Pulitzer Prize winner Yusef Komunyakaa delivers a powerful meditation on American, and particularly African American, life in the wake of Vietnam.
Centering on the disorienting experiences of the returning soldier and drawing on multiple traditions, Yusef Komunyakaa's poetry is potent, live, and, like the strains of jazz running through it, an erudite and soulful music.
Yusef Komunyakaa (born April 29, 1947) is an American poet who teaches at New York University and is a member of the Fellowship of Southern Writers. Komunyakaa is a recipient of the 1994 Kingsley Tufts Poetry Award, for Neon Vernacular and the 1994 Pulitzer Prize for Poetry. He also received the Ruth Lilly Poetry Prize. Komunyakaa received the 2007 Louisiana Writer Award for his enduring contribution to the poetry world.
His subject matter ranges from the black general experience through rural Southern life before the Civil Rights time period and his experience as a soldier during the Vietnam War.
"I love this body, this solo & ragtime jubilee behind the left nipple, because I know I was born to wear out at least one hundred angels."
(from "Anodyne" by Komunyakaa, one of my favorites and included in this collection)
Yusef Komunyakaa has long been one of my favorite poets, and revisiting this collection brought me back to all of the reasons why. This isn't my favorite of his only because so many of the poems are entrenched in nuances and moments from history that I'm not all that familiar with, though perhaps I should be, but even in those poems, his language and description bring a power to every page turned. My favorites here are the poems built from blues music and jazz rhythms and blues and jazz history--all of which I am very familiar with--and the words in these poems in particular croon from the page like the best blues music.

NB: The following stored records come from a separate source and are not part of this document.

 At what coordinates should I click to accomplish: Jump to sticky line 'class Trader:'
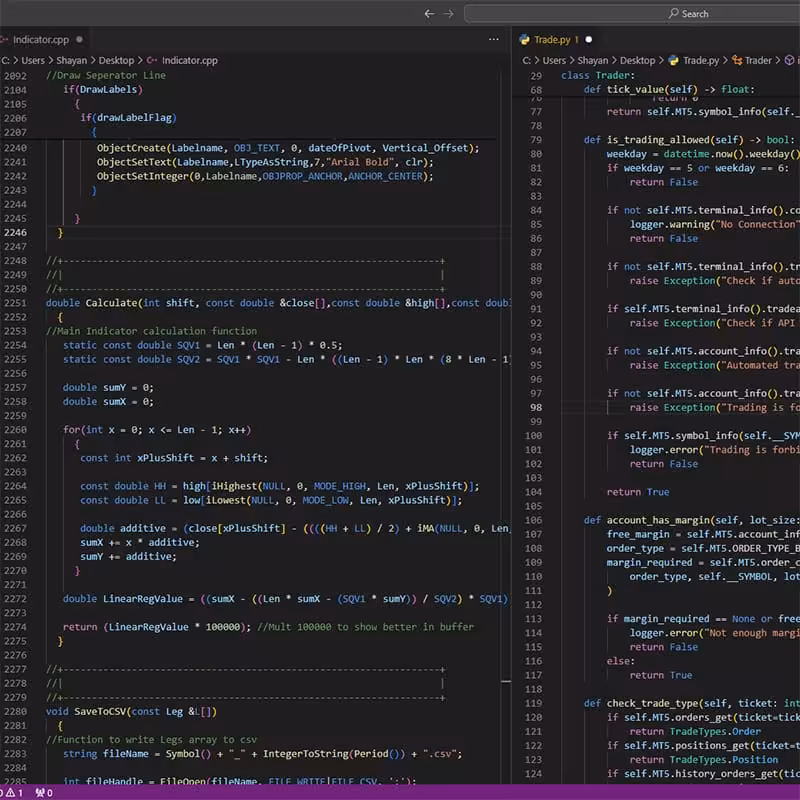click(598, 76)
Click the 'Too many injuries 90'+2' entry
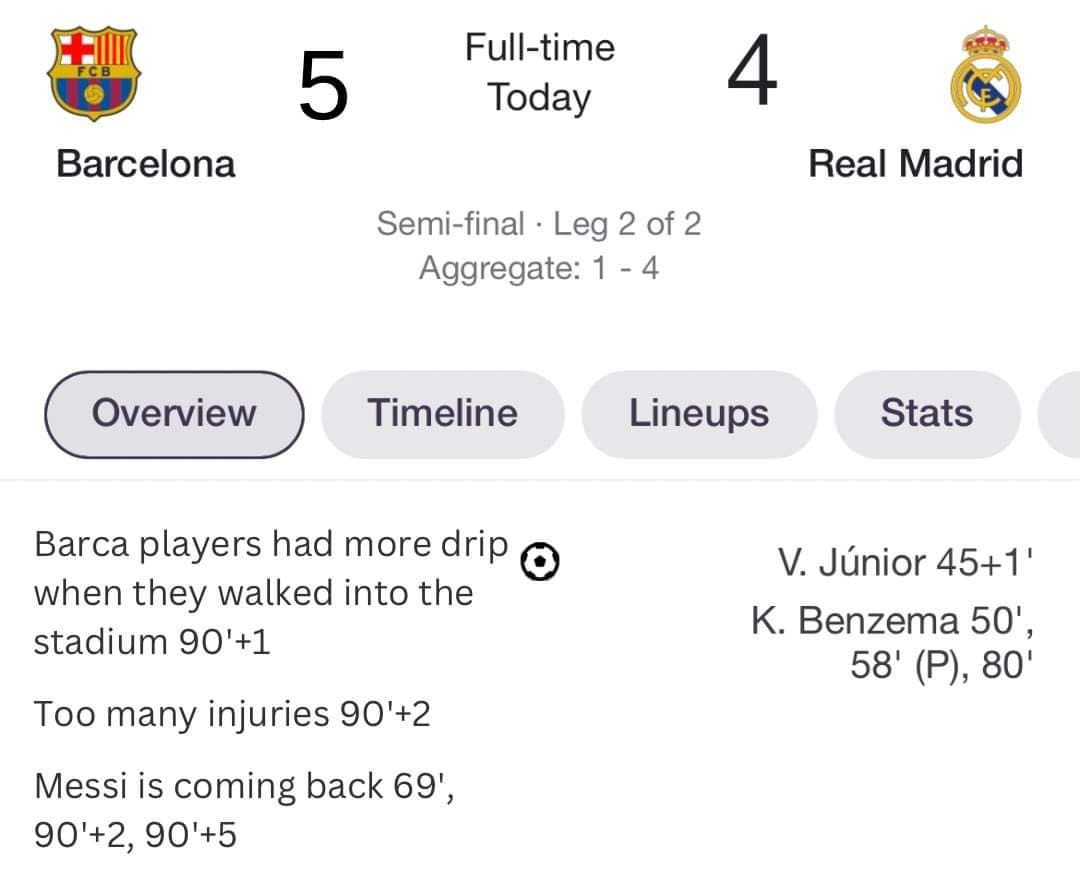The width and height of the screenshot is (1080, 881). (232, 714)
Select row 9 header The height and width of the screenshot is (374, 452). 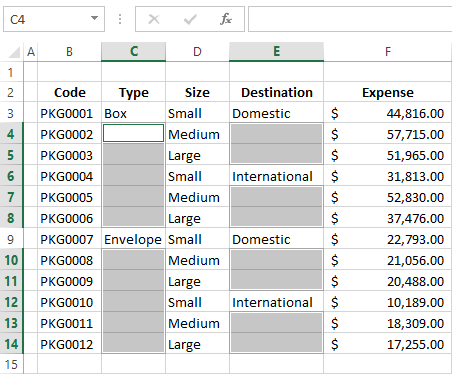(x=11, y=239)

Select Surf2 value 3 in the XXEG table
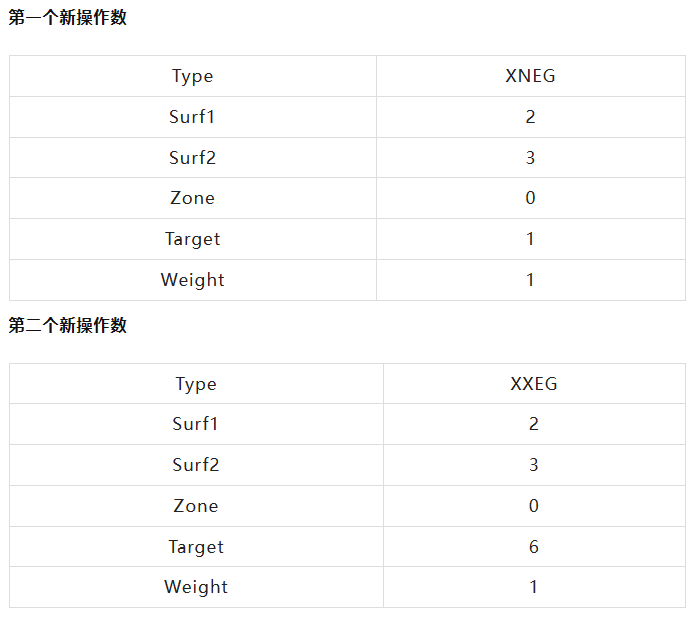tap(533, 465)
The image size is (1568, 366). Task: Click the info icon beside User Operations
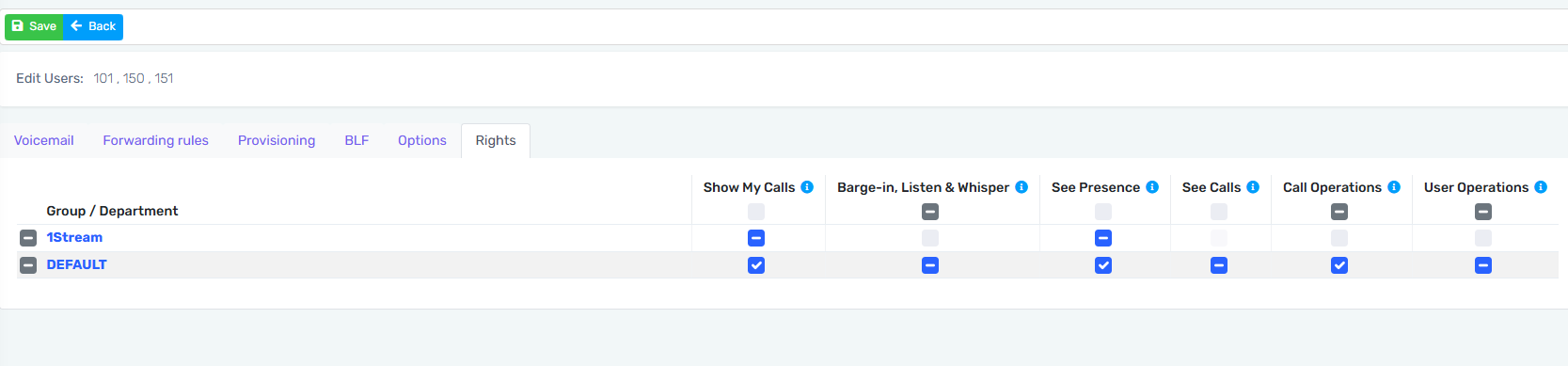1541,187
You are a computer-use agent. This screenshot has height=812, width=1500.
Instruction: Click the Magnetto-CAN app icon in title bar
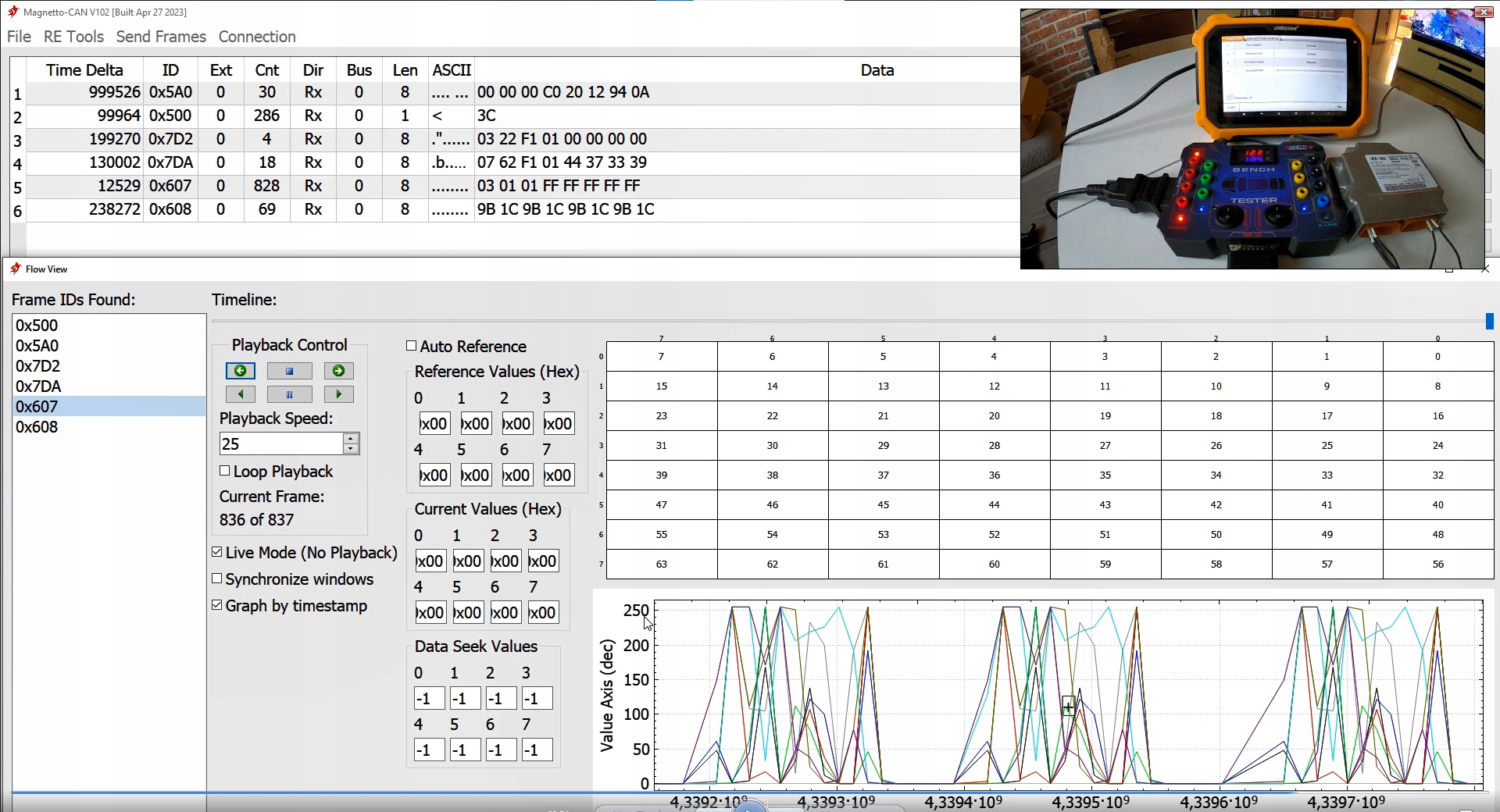pos(12,12)
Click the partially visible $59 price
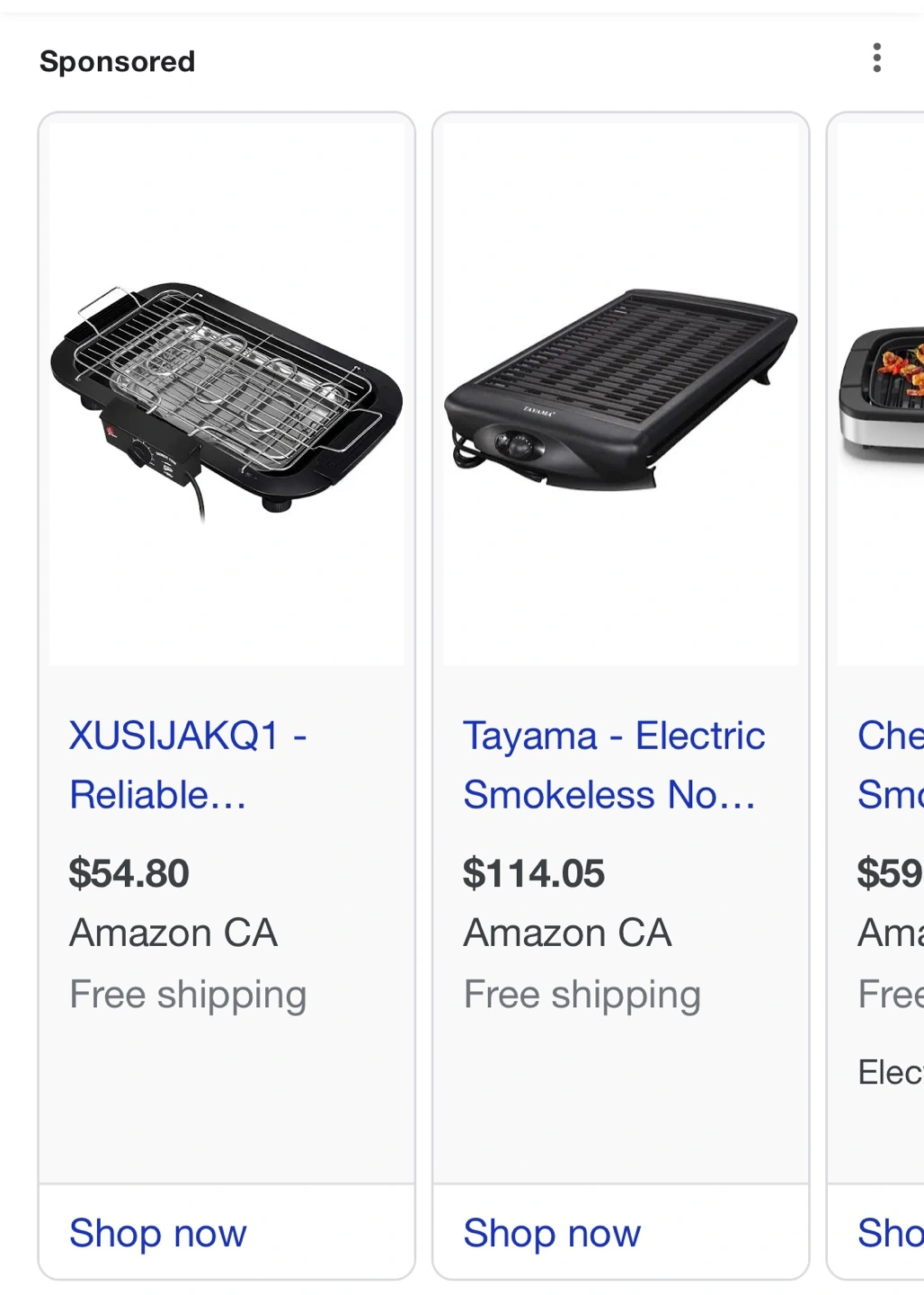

For readers coming into this one, I'd just encourage you to keep going if at first you're put off by the historical elements. This collection gets better and better as it unfolds, but it's worth noting that the history is front-loaded as if the reader moves into a journey through time. It's a more than worthwhile journey to take.
Never bad, usually good, sometimes great and more.
Thieves of Paradise is a perfect example of the admirable ambition of the poems and the impact of the whole collection itself being part of the pleasure, rather than something to be contrasted against and compared with the overall pleasure/effect of reading it. Testimony further cements Komunyakaa as a literal and figurative poet of jazz; the way he writes about music in his poems ranks among the most effective and imaginative writing about music I've read anywhere. "Anodyne" is a flawless closer; "Kosmos" and "John Says" are also great. Quatrains for Ishi is an achievement, as are several of the prose poems ("The Reed Boat" comes to mind). A lot of different styles, experiments, and risks are being deployed here, all of which pay off in some way.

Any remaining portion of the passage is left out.